RPD took 13,750 calls in '12; many affected by alcoholFeb 14, 2013 By Alejandra Silva, Staff Writer
The Riverton Police Department handled 13,750 calls for service in 2012. The calls varied from proactive police enforcement to shoplifting.
Riverton police chief Mike Broadhead presented the numbers to city council members Feb. 5 after the council expressed interest in knowing the data before renewing liquor licenses in Riverton for 2013.
Any calls for service generate a police report. From that total, 8 percent of the calls for service came from the city's 32 liquor license holders, which includes retail, restaurant, tavern and club licenses.
"The police department is not requesting any kind of action against any of the liquor license holders in town," Broadhead said.
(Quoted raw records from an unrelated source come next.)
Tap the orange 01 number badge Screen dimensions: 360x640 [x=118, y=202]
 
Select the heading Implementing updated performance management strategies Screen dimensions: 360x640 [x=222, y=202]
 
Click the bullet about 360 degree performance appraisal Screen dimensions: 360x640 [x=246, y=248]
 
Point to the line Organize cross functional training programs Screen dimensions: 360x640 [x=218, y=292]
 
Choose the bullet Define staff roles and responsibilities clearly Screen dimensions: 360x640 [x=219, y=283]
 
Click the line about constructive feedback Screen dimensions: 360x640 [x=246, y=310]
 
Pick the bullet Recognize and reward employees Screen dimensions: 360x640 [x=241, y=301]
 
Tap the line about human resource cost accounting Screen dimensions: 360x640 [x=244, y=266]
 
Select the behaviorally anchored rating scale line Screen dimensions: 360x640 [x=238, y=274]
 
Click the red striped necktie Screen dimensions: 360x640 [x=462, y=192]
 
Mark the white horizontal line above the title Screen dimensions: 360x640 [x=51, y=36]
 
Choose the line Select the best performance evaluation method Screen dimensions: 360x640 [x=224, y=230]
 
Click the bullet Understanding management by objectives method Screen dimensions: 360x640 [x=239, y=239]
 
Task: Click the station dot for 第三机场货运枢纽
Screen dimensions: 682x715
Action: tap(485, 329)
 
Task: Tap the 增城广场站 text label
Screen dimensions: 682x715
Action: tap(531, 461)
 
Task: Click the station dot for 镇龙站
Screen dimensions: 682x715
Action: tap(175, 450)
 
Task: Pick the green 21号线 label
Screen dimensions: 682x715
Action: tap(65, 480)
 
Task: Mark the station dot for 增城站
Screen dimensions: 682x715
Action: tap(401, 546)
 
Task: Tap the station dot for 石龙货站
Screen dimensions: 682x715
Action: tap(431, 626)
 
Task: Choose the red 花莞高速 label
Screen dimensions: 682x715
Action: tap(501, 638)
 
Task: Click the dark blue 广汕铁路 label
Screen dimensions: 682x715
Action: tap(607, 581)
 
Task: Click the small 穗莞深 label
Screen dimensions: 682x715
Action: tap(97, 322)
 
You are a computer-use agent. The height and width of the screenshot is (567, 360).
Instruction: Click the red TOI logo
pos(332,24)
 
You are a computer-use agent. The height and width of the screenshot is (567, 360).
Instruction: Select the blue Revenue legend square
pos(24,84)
Broadhead listed the locations to the council and broke down the exact numbers and explained the different types of calls. He noted that if several phone calls are received from a car accident, it would count as one call for service.
Not all bad
Broadhead emphasized to the council that not all calls are "negative."
"There are some calls for service that are good and not necessarily a bad thing," he said.
An example of a good call could be if a liquor license holder makes a call to the police department if he suspects there's an intoxicated person at the establishment who's going to drive.
The police department, Broadhead said, prefers receiving phone calls before a problem escalates.
He said some incidents take place in a parking lot, but a business's address may be used for tracking purposes.
The police chief's report showed calls ranging from alcohol sold to a minor, shoplifting, intoxicated subjects, alarms that go off, and disturbances, which can then be broken down to assault, family disagreement, harassment or fight.
Broadhead said a larger number of disturbance calls were reported from places that are located in areas where intoxicated people typically mingle or is popular for liquor sales.
He said that although many of the calls have nothing to do with crime or alcohol, he estimated at least 50 percent of the people taken into custody last year were under the influence of alcohol or drugs.
Broadhead also suggested to the council that if members thought further action needed to be taken with a particular establishment with a high number of negative calls for service, then they could possibly administer a warning or fail to renew their liquor license.
Broadhead said communication between the police department and the liquor license holders has improved significantly and said they will continue to work together to reduce the number of negative calls for service. The police department presented no concerns with any individual liquor license holders or their businesses.
The full report is available from the Riverton police department.